Fortunately for Kaname, his “Luck” stat in the game must be pretty high. After a frightful chase during which Banda kills a cop, Kyouda intervenes but is injured, and Kaname gets a basic grasp of some of the game’s rules, Banda is hit by a car and Kaname gets the win.
The catch? Both Banda and Kyouda are killed in the most unnatural way: being blinked out of existence one cube at a time. Kaname has lost two friends and narrowly escaped with his life. When he checks the loot from his win, a handgun appears at his door. He doesn’t like this game. You can’t really blame him.
Still, as far as inescapable Battle Royale scenarios go, it could be far worse for Kaname. His first battle is a fluke win, while an experienced player in Karino Shuka reaches out with an offer to teach him more about the game, and she’s gorgeous. Shuka’s also not very trusting, so when Kaname reveals he brought weapons to their meeting, she initiates a battle between them.
Despite having air superiority and knowing the warehouse location back to front, Shuka’s mistake is not achieving her objective of eliminating a potential threat without dilly-dallying. Their battle only stokes Kaname up, awakening his inner sense of self-survival at any cost—even shooting a gun at a woman, something he’d never do. That gun is conjured by his previously-unknown “sigil”, or special skill.

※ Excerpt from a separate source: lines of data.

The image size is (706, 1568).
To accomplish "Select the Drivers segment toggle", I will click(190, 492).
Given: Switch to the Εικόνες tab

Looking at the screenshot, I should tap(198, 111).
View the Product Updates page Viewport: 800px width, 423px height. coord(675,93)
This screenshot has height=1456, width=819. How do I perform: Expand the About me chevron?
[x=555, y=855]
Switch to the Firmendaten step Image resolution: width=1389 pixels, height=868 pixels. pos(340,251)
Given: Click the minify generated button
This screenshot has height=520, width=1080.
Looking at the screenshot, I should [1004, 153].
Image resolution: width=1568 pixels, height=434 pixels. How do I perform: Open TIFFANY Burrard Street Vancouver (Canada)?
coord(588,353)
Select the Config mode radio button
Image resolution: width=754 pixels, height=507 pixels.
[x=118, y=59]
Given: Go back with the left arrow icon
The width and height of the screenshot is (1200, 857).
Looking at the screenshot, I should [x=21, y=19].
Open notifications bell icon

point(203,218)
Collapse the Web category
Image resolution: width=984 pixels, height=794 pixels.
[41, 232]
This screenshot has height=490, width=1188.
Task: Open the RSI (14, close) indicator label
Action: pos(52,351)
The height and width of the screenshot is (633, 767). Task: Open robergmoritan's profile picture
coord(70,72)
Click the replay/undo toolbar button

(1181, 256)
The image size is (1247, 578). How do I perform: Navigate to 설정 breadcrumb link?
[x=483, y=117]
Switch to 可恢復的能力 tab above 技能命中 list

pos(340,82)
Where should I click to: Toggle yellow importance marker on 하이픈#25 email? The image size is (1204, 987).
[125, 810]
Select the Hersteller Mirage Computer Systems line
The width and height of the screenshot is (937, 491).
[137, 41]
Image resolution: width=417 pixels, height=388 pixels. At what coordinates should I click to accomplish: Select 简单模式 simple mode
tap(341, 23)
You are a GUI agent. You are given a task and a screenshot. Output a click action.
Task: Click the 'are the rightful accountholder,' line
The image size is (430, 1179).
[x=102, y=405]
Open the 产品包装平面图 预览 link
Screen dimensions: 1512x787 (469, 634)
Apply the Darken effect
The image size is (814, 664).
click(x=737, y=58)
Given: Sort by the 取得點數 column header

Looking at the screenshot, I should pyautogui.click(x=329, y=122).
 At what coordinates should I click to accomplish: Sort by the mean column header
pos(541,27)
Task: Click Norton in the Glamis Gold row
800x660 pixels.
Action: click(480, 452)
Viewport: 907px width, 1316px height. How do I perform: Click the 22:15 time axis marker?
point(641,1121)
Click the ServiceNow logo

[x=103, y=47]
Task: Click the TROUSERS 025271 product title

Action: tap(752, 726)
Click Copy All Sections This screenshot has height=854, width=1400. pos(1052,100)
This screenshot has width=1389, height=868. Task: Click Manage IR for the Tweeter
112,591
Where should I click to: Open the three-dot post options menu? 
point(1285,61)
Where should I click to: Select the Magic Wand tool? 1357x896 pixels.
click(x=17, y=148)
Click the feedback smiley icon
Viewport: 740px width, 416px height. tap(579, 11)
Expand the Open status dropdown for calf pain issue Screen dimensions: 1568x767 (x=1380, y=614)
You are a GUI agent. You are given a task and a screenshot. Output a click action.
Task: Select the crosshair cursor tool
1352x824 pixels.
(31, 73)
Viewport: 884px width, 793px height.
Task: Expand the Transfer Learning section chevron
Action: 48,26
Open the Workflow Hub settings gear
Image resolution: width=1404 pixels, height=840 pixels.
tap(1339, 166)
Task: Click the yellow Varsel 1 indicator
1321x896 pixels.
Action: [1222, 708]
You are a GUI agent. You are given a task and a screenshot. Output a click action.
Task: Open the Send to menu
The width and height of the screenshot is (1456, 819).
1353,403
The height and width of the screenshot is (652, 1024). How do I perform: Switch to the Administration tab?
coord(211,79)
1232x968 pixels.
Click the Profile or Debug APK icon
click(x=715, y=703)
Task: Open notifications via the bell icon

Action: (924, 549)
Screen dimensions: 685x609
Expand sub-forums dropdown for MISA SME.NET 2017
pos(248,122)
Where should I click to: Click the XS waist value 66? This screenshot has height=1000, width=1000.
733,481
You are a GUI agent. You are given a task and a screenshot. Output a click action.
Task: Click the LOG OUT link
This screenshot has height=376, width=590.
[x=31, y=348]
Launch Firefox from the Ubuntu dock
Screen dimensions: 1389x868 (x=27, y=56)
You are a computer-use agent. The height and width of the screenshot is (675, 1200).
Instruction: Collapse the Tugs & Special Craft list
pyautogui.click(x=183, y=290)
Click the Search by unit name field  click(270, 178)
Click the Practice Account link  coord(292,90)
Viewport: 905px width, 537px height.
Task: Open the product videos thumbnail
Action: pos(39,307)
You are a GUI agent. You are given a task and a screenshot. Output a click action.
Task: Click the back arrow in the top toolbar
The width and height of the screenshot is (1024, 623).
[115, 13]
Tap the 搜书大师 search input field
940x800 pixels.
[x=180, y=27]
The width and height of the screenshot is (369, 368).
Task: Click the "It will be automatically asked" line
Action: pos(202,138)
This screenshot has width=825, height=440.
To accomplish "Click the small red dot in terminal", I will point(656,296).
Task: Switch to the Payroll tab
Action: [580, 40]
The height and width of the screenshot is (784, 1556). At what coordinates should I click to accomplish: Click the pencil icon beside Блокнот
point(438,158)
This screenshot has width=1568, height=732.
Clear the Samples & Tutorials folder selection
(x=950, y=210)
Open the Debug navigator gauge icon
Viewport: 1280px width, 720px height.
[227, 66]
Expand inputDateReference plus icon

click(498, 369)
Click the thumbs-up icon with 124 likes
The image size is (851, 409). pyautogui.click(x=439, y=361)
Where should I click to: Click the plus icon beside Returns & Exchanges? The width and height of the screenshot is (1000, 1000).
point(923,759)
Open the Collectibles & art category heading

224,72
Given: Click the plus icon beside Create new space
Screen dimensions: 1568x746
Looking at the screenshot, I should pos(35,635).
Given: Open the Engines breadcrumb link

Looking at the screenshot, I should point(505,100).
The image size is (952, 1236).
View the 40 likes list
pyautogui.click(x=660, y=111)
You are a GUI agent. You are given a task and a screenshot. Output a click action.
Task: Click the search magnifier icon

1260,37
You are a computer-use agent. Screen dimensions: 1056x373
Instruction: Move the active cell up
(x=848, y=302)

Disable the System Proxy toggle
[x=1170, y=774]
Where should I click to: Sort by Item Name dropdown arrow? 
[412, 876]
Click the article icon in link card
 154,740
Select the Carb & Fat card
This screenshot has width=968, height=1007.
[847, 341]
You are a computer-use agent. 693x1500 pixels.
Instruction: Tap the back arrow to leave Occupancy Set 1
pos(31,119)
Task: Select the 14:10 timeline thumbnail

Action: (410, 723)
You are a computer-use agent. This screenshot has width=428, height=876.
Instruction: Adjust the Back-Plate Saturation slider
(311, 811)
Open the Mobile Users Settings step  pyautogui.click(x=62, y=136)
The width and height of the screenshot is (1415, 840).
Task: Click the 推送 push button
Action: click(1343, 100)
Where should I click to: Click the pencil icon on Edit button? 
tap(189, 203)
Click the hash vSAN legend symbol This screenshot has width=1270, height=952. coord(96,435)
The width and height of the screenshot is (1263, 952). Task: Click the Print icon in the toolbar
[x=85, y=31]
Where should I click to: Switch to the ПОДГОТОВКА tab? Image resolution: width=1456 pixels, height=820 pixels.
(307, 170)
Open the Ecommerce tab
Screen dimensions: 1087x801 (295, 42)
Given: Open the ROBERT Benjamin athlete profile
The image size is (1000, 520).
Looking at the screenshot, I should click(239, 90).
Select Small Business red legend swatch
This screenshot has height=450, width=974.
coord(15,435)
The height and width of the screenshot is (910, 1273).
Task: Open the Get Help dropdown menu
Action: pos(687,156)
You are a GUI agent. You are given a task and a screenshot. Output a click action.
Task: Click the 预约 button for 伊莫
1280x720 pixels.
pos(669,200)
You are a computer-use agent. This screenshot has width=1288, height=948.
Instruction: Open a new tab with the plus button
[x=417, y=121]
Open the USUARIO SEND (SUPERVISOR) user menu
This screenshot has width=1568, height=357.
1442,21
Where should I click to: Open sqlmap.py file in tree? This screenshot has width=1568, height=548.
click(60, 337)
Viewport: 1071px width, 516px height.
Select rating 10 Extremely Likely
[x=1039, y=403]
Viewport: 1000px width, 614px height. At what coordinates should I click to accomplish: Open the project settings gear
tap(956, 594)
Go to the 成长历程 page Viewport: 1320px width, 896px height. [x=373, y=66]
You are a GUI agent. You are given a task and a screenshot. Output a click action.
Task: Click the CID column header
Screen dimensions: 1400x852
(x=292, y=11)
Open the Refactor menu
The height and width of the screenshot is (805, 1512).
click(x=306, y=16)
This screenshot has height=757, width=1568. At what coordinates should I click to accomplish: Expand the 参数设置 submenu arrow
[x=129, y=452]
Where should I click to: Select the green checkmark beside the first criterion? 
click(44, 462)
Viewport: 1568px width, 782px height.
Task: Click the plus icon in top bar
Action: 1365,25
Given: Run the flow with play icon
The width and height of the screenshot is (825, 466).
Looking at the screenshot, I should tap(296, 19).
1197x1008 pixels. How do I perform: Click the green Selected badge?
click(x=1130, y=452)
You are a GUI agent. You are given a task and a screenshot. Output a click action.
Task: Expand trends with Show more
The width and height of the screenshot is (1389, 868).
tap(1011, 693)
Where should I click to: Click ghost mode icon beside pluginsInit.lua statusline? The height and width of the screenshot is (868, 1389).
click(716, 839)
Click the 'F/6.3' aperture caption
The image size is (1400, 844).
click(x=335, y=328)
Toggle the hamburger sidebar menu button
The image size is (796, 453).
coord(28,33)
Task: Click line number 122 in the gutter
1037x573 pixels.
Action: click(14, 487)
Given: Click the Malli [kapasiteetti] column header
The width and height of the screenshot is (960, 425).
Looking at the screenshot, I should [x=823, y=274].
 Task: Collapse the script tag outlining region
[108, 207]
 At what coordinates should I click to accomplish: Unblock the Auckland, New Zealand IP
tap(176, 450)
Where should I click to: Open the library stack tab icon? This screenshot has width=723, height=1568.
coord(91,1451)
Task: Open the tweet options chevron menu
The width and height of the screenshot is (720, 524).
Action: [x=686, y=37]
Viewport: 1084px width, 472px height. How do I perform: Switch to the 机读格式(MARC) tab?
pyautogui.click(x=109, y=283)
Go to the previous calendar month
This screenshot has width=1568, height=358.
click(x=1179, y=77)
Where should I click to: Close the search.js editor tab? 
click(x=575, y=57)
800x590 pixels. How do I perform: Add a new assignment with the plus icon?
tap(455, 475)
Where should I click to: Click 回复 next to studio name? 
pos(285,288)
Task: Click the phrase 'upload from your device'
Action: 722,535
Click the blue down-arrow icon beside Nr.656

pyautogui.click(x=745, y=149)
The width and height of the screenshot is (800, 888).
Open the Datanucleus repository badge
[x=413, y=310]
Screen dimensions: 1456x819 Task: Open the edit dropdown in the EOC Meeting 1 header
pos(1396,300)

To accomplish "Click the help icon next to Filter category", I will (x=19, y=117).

Yet as exhibited when he cared for Kyouda, Kaname is a nice, well-adjusted guy. He doesn’t end up having to kill Shuka, as she surrenders instead, and promises to obey Kaname henceforth. That’s a surprising wrinkle in what had been presented as a “win-or-die” scenario, but not an unwelcome one, as Darwin’s Game had already killed off a fair number of characters and Ueda Reina is too good a seiyu to only bring in for one episode.
This show is full of battle royale and shounen cliches, one of them being the hero suddenly collapsing from exhaustion moments after victory. Another is his one-time-opponent seemingly falling for him on the spot. It yet another spot of luck (or possibly horror), he wakes up Shuka’s bed, with a naked-as-a-jaybird Shuka dozing beside him.
In addition to T&A, Shuka offers an abrupt proposal for Kaname: she wants to “make a family” with him. Huh. BIT random, but not altogether out of the blue. It’s clear Shuka, nicknamed the “Undefeated Queen”, has been doing this for a while. It’s likely been lonely game, and she likely hasn’t met someone quite like Kaname before: someone who risked himself to trust and spare her.
At this point I’d like it more if this was some long game to exploit his kindness to use and dispose of him, or perhaps it’s the start of an earnest romance in the making. Either way, this was a diverting and intriguing enough opening double episode to warrant further viewing.